-
Notifications
You must be signed in to change notification settings - Fork 24.1k
Description
SUMMARY
As the size of host facts is increased, there is a serious slow down in the number of tasks that can be processed per second. This can be viewed at smaller scale, but is dramatic at ~150 nodes. This can happen because of network facts (with many interfaces 100+), service facts, or package facts. This can also be easily reproduced with loading a large static fact structure (>100KB) and filtering to ansible_local.
I was able to pin point one of the issues coming from the get_vars in the host task processing:
https://github.com/ansible/ansible/blob/stable-2.9/lib/ansible/plugins/strategy/linear.py#L282-L283
This was seen to take <10ms with no facts and ~200ms with facts. Since host task processing is performed serially, the result is that <= 5 tasks can be processed per second at this scale.

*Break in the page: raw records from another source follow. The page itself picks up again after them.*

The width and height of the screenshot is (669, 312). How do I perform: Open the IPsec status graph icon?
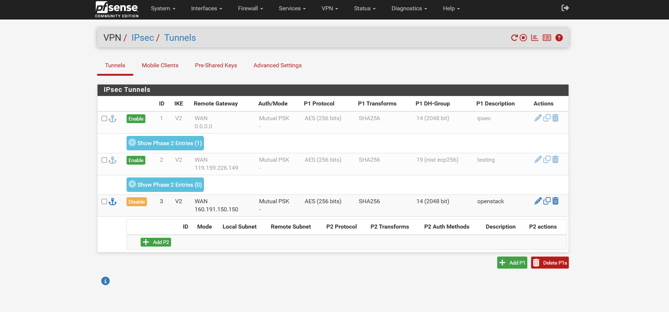pos(535,38)
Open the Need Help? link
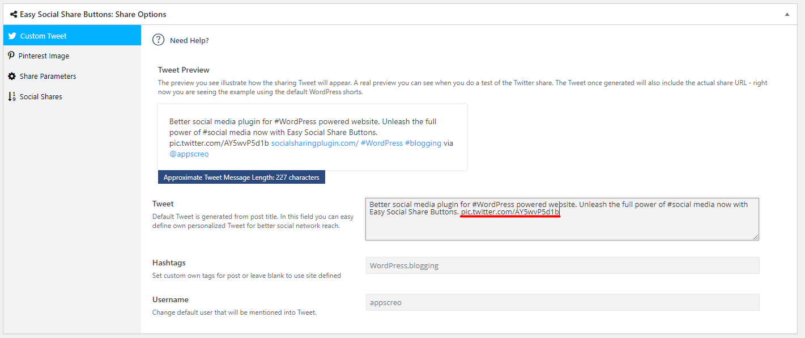Image resolution: width=805 pixels, height=338 pixels. click(189, 40)
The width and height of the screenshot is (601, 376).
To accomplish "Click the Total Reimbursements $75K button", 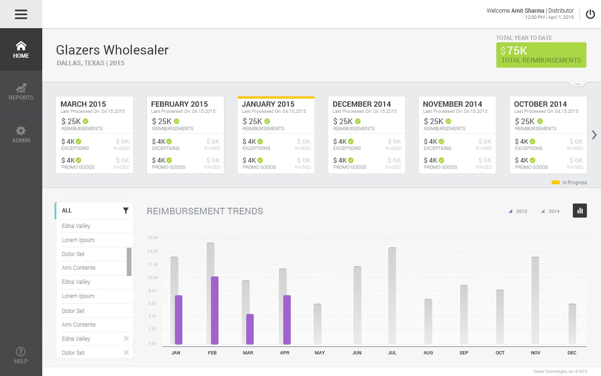I will [x=541, y=55].
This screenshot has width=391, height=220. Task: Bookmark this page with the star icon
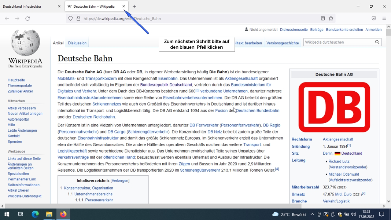coord(331,18)
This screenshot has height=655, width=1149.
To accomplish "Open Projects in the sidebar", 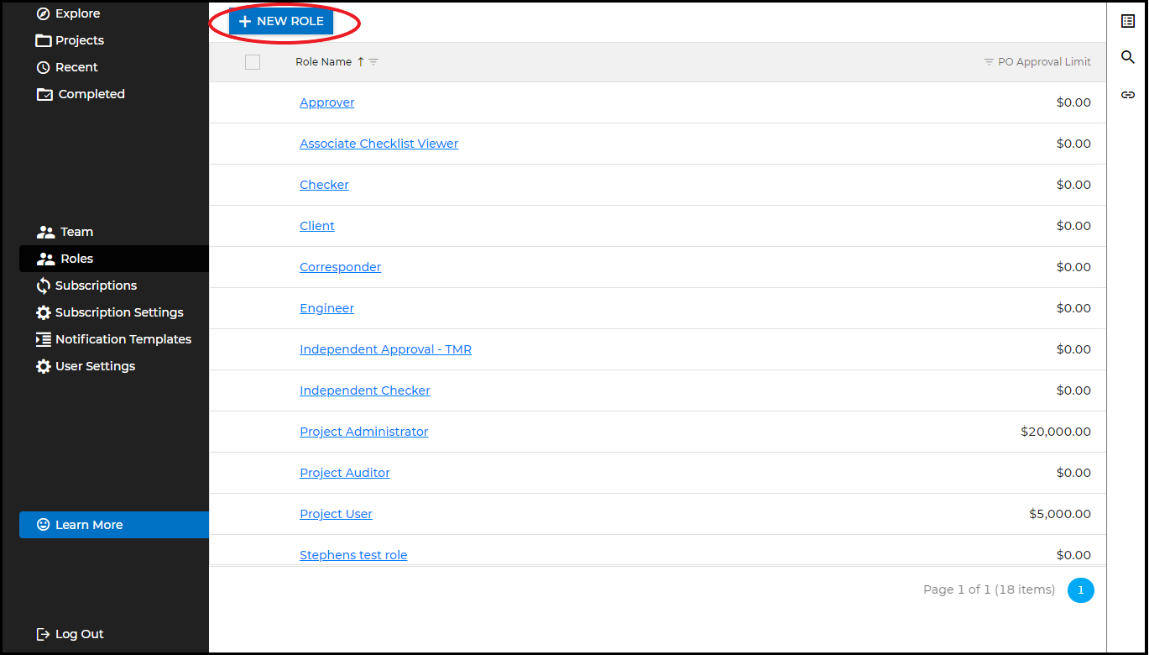I will point(79,40).
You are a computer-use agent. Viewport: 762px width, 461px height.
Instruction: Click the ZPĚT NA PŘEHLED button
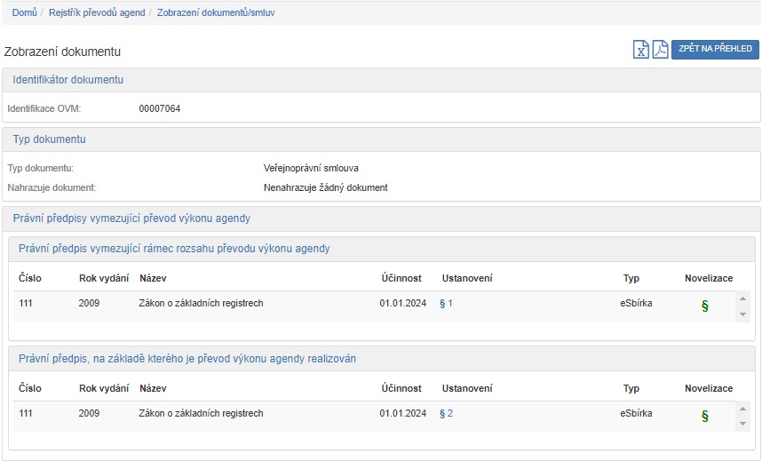point(715,50)
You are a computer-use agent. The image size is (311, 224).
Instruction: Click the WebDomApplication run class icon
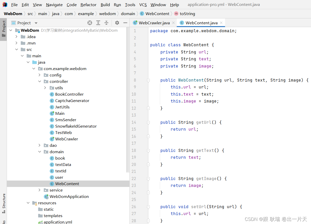point(46,196)
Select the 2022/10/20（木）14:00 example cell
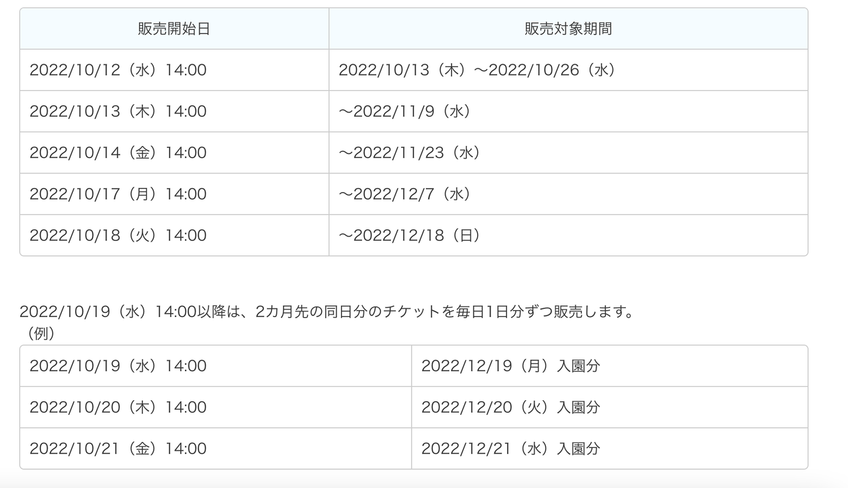The image size is (848, 488). [x=118, y=407]
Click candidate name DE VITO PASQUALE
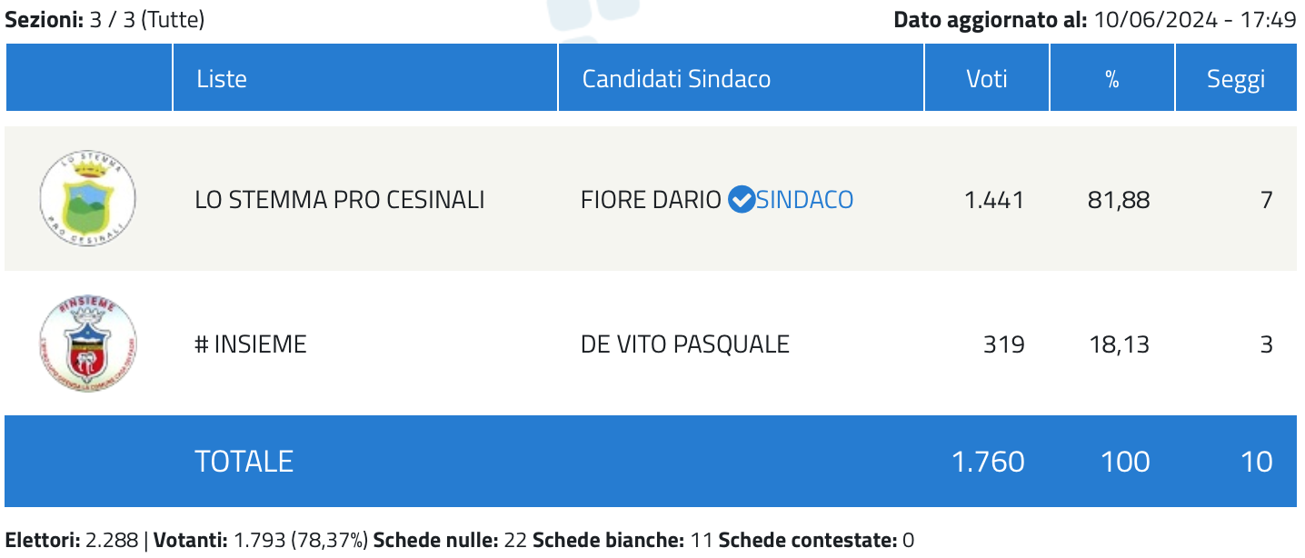This screenshot has width=1305, height=558. point(685,344)
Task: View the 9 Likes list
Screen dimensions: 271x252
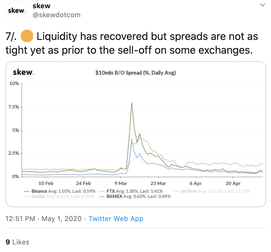Action: pos(18,242)
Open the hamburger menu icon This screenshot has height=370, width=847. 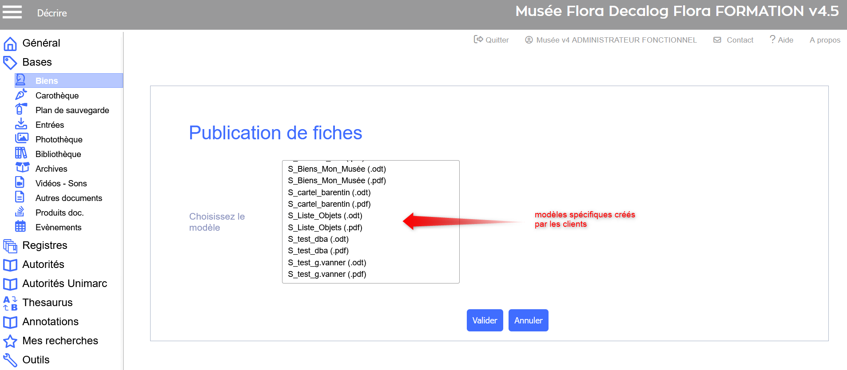click(x=12, y=12)
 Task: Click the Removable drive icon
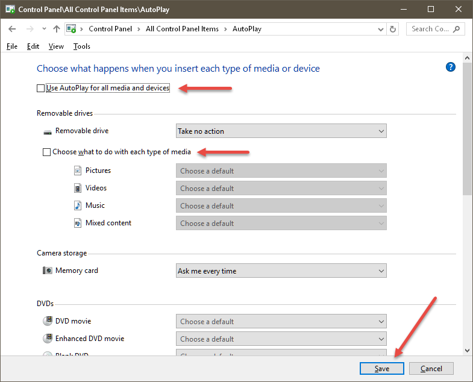click(x=48, y=132)
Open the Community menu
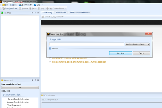 [x=25, y=5]
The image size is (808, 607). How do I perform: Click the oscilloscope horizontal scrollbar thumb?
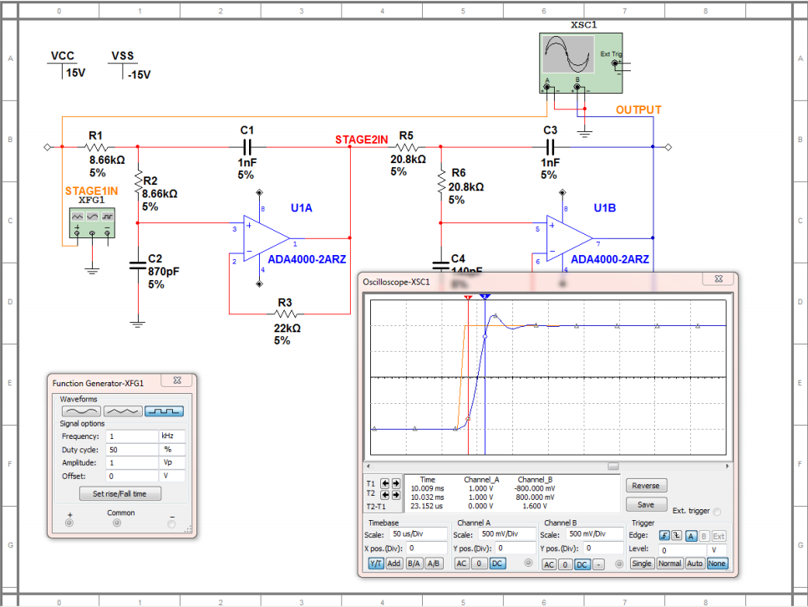612,466
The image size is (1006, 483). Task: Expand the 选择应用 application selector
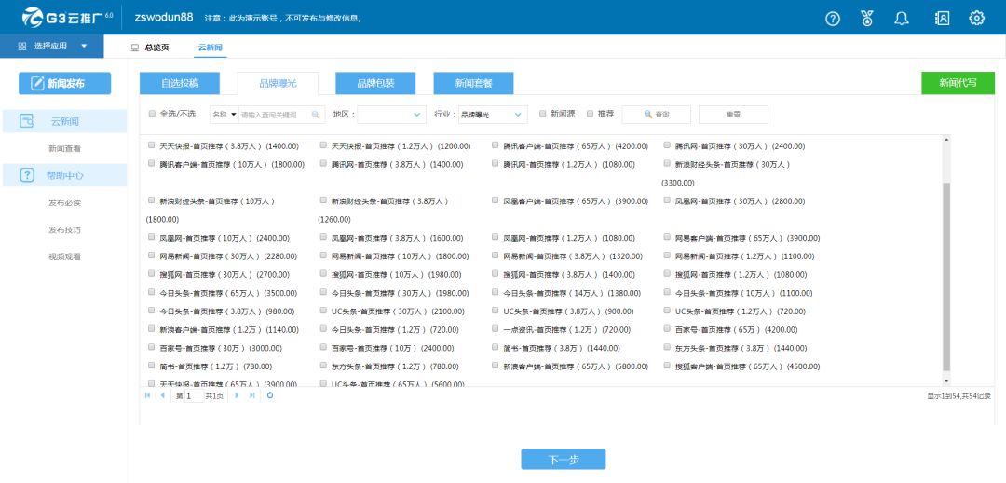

There is another issue with the amount of memory and the workers being spawned, but the task execution slowdown seems to be more consistent.
ISSUE TYPE
- Bug Report
COMPONENT NAME
lib/ansible/vars/manager.py
lib/ansible/plugins/strategy/linear.py
ANSIBLE VERSION
ansible-2.9.17-1.el8ae.noarch
$ ansible --version
ansible 2.9.17
config file = /home/stack/scale-ssh-ansible/ansible.cfg
configured module search path = ['/home/stack/.ansible/plugins/modules', '/usr/share/ansible/plugins/modules']
ansible python module location = /usr/lib/python3.6/site-packages/ansible
executable location = /usr/bin/ansible
python version = 3.6.8 (default, Oct 11 2019, 15:04:54) [GCC 8.3.1 20190507 (Red Hat 8.3.1-4)]
CONFIGURATION
ANSIBLE_PIPELINING(/home/stack/scale-ssh-ansible/ansible.cfg) = True
ANSIBLE_SSH_ARGS(/home/stack/scale-ssh-ansible/ansible.cfg) = -o UserKnownHostsFile=/dev/null -o StrictHostKey>
ANSIBLE_SSH_CONTROL_PATH_DIR(/home/stack/scale-ssh-ansible/ansible.cfg) = /tmp/scale-ansible-ssh
ANSIBLE_SSH_RETRIES(/home/stack/scale-ssh-ansible/ansible.cfg) = 8
DEFAULT_CALLBACK_WHITELIST(/home/stack/scale-ssh-ansible/ansible.cfg) = ['profile_tasks']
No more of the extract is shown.